• **PROVIDED ENTRIES**
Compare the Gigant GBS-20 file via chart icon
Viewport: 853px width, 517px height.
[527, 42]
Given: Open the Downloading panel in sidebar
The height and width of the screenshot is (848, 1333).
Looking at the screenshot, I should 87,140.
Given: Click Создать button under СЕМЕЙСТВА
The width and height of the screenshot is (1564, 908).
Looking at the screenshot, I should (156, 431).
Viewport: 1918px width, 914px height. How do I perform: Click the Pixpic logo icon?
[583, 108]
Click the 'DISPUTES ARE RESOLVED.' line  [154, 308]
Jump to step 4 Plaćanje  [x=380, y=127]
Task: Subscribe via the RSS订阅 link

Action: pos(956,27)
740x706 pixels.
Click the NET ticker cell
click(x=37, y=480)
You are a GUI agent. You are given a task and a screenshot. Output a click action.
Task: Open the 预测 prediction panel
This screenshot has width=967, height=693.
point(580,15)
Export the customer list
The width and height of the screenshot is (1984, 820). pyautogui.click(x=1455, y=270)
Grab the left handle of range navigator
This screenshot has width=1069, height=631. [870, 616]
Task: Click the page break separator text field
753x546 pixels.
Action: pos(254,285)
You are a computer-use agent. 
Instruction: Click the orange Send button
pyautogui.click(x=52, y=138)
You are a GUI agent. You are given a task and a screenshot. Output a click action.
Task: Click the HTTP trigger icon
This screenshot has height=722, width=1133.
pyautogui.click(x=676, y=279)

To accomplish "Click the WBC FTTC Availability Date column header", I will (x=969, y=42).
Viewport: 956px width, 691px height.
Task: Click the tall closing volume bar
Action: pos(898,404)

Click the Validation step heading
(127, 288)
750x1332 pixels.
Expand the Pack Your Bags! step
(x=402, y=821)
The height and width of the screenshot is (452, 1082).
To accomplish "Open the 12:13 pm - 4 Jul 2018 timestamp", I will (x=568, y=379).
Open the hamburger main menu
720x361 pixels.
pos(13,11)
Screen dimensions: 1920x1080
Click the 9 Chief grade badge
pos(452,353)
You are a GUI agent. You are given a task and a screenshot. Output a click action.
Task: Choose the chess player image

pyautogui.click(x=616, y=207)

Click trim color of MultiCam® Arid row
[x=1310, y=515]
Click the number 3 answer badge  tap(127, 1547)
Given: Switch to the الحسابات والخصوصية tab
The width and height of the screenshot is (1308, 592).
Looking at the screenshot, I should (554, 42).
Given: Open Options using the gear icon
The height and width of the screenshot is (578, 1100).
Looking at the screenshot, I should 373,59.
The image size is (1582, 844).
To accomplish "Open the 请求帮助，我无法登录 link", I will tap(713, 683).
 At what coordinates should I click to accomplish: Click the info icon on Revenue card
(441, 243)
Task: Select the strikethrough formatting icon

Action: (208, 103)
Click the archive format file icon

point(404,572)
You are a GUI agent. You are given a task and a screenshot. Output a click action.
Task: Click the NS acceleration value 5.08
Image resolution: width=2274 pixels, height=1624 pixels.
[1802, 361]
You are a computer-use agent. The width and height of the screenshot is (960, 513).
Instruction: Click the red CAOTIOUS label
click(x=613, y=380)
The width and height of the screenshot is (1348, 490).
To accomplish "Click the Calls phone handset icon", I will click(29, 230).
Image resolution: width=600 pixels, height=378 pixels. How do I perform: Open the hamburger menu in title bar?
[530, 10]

• **WHAT TO PRODUCE**
Once you reach the line containing "Screen dimensions: 1920x1080", output that line and each one after it exactly, ending with the final line of the listing and adding nothing else.

• **RESULT FOR THIS TASK**
Screen dimensions: 1920x1080
Click the 9 Chief grade badge
pos(452,353)
You are a GUI agent. You are given a task and a screenshot. Output a click action.
Task: Choose the chess player image

pyautogui.click(x=616, y=207)

Click trim color of MultiCam® Arid row
[x=1310, y=515]
Click the number 3 answer badge  tap(127, 1547)
Given: Switch to the الحسابات والخصوصية tab
The width and height of the screenshot is (1308, 592).
Looking at the screenshot, I should (554, 42).
Given: Open Options using the gear icon
The height and width of the screenshot is (578, 1100).
Looking at the screenshot, I should 373,59.
The image size is (1582, 844).
To accomplish "Open the 请求帮助，我无法登录 link", I will tap(713, 683).
 At what coordinates should I click to accomplish: Click the info icon on Revenue card
(441, 243)
Task: Select the strikethrough formatting icon

Action: (208, 103)
Click the archive format file icon

point(404,572)
You are a GUI agent. You are given a task and a screenshot. Output a click action.
Task: Click the NS acceleration value 5.08
Image resolution: width=2274 pixels, height=1624 pixels.
[1802, 361]
You are a computer-use agent. The width and height of the screenshot is (960, 513).
Instruction: Click the red CAOTIOUS label
click(x=613, y=380)
The width and height of the screenshot is (1348, 490).
To accomplish "Click the Calls phone handset icon", I will click(29, 230).
Image resolution: width=600 pixels, height=378 pixels. How do I perform: Open the hamburger menu in title bar?
[530, 10]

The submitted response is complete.